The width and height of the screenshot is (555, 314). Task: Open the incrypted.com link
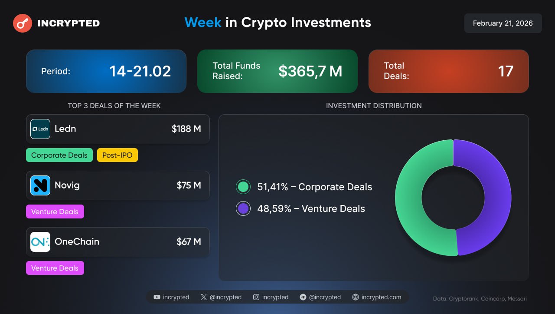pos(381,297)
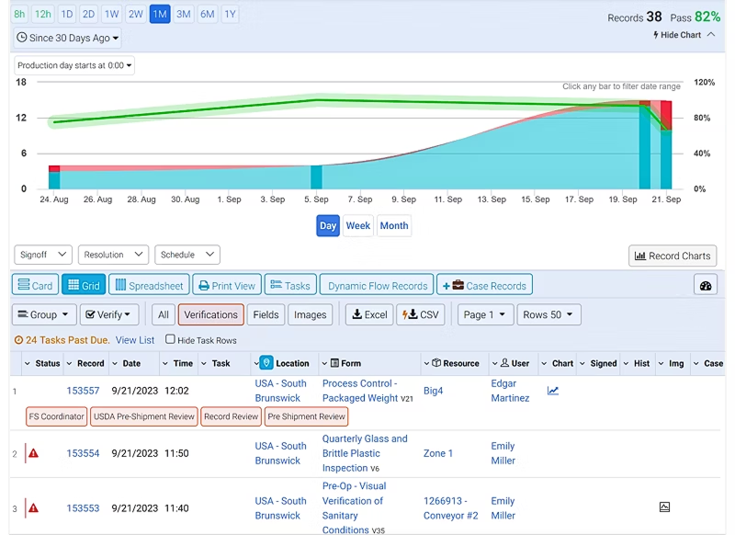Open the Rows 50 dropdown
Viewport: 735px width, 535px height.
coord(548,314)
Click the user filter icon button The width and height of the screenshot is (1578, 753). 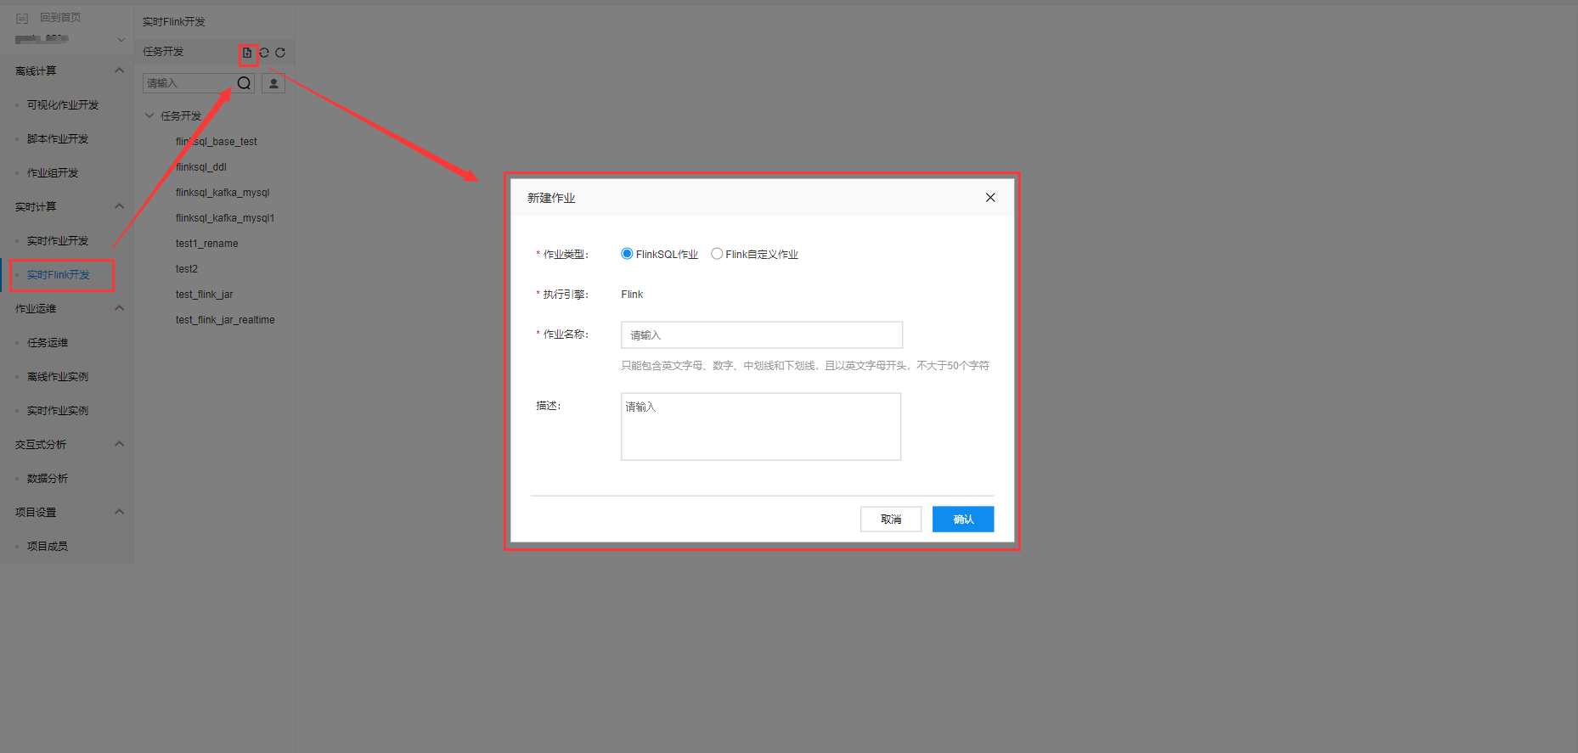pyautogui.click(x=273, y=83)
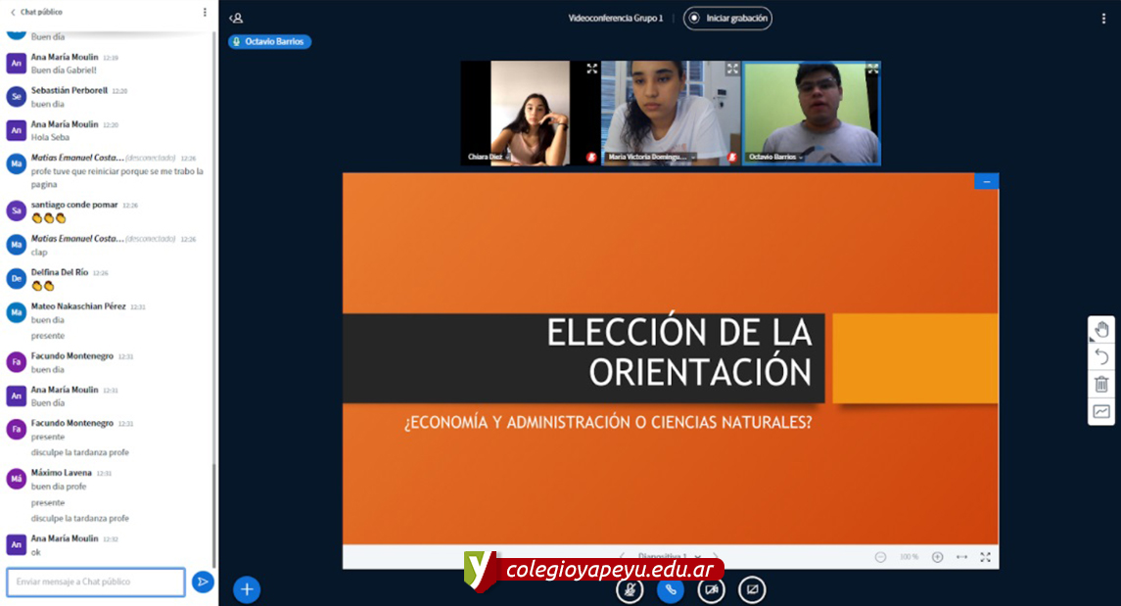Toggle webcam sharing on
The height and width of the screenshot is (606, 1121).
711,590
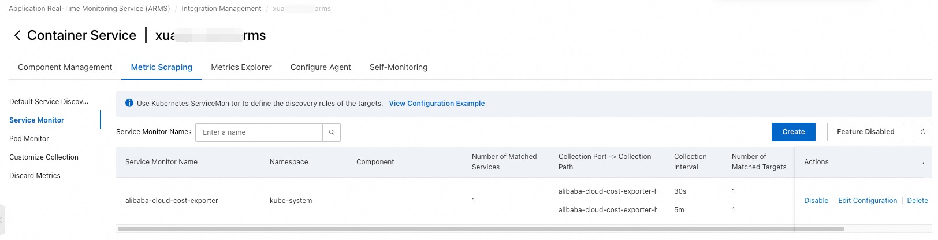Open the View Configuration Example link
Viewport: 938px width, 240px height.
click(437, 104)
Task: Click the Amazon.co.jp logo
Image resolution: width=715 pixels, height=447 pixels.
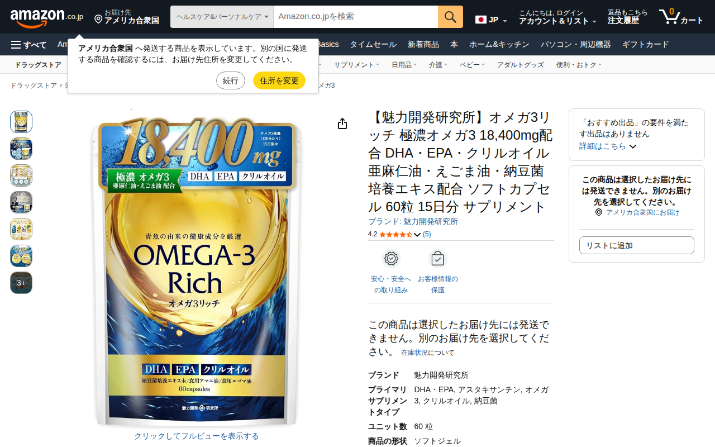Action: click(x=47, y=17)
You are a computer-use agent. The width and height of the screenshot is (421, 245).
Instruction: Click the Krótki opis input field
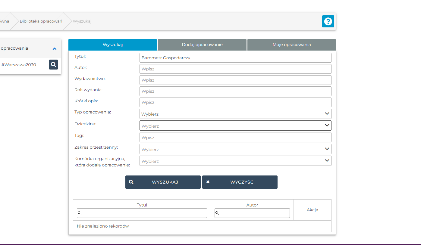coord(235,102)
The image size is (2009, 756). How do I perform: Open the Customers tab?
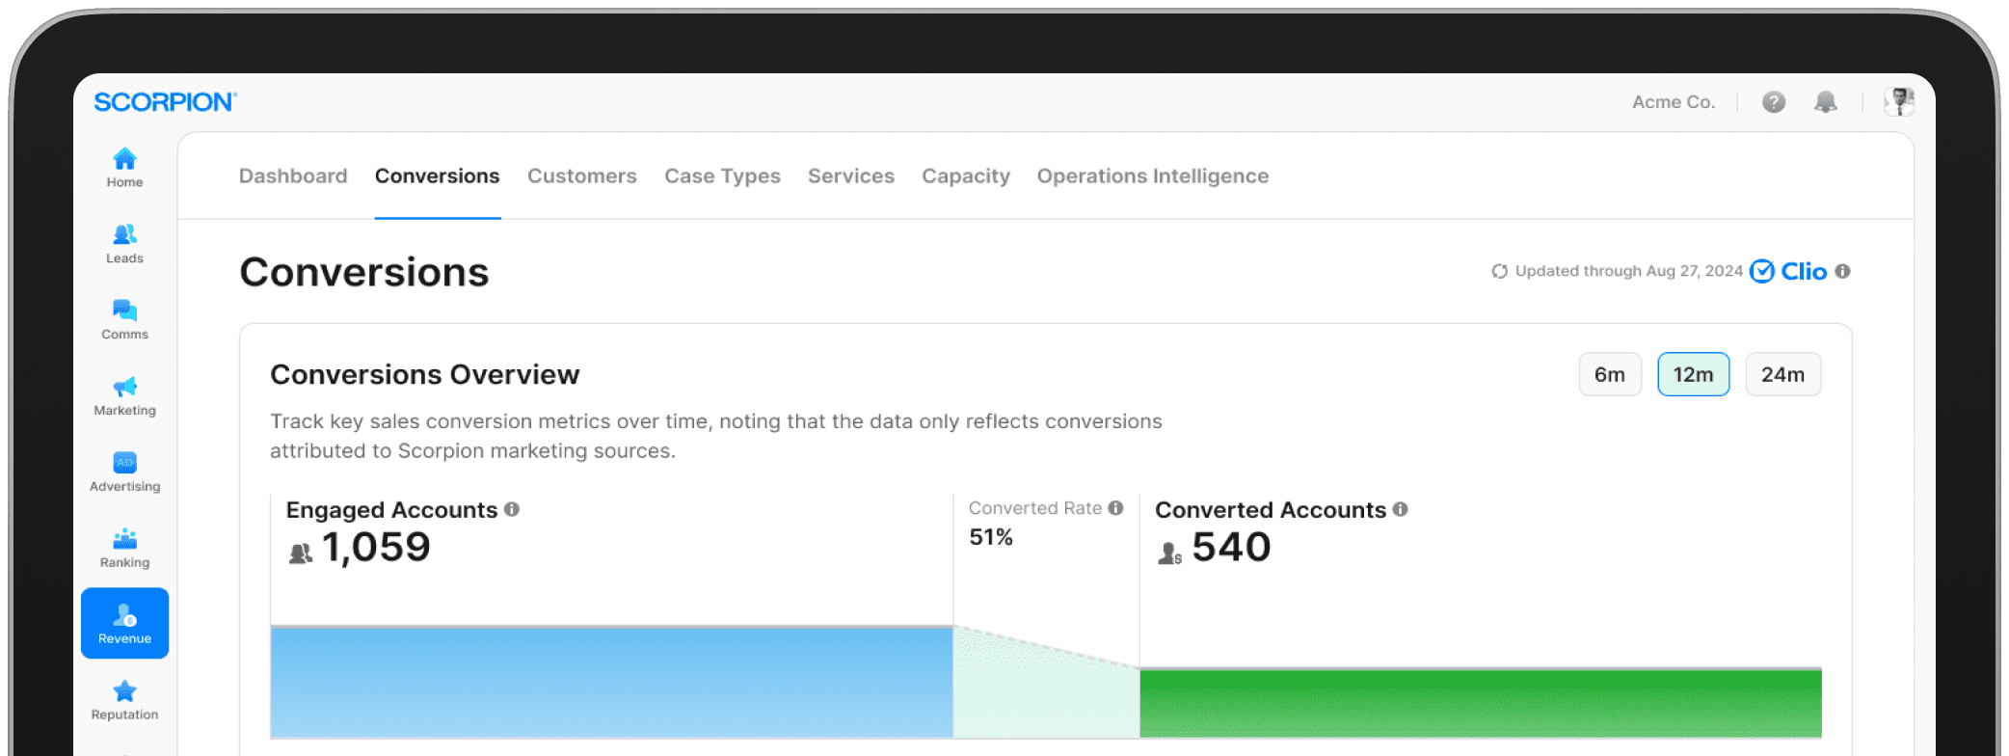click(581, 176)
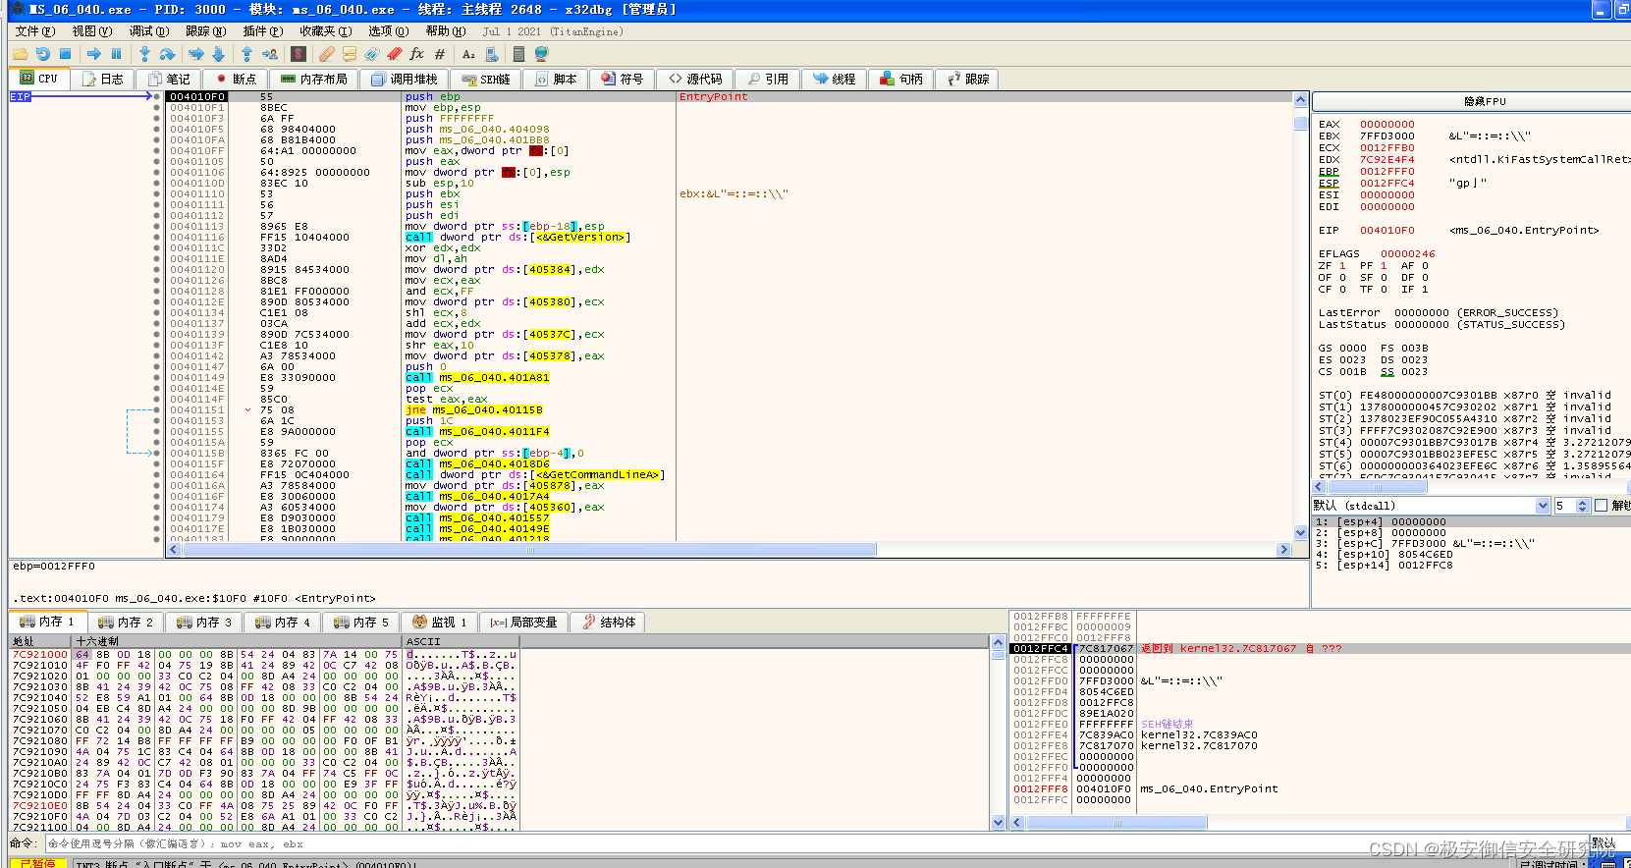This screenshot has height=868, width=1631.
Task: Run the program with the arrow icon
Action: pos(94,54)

▶ Activity: Print only the lines running from the one containing "Task: Click the Amazon.co.jp logo" to the end of the data above, exactly; include no pictures.

▶ Solution to the exercise:
Task: Click the Amazon.co.jp logo
Image resolution: width=715 pixels, height=447 pixels.
Action: click(x=47, y=17)
You are a computer-use agent. The width and height of the screenshot is (421, 245).
Instruction: Click the Krótki opis input field
coord(235,102)
The image size is (2009, 756). How do I perform: Open the Customers tab?
click(581, 176)
This screenshot has height=868, width=1631.
Task: Run the program with the arrow icon
Action: pos(94,54)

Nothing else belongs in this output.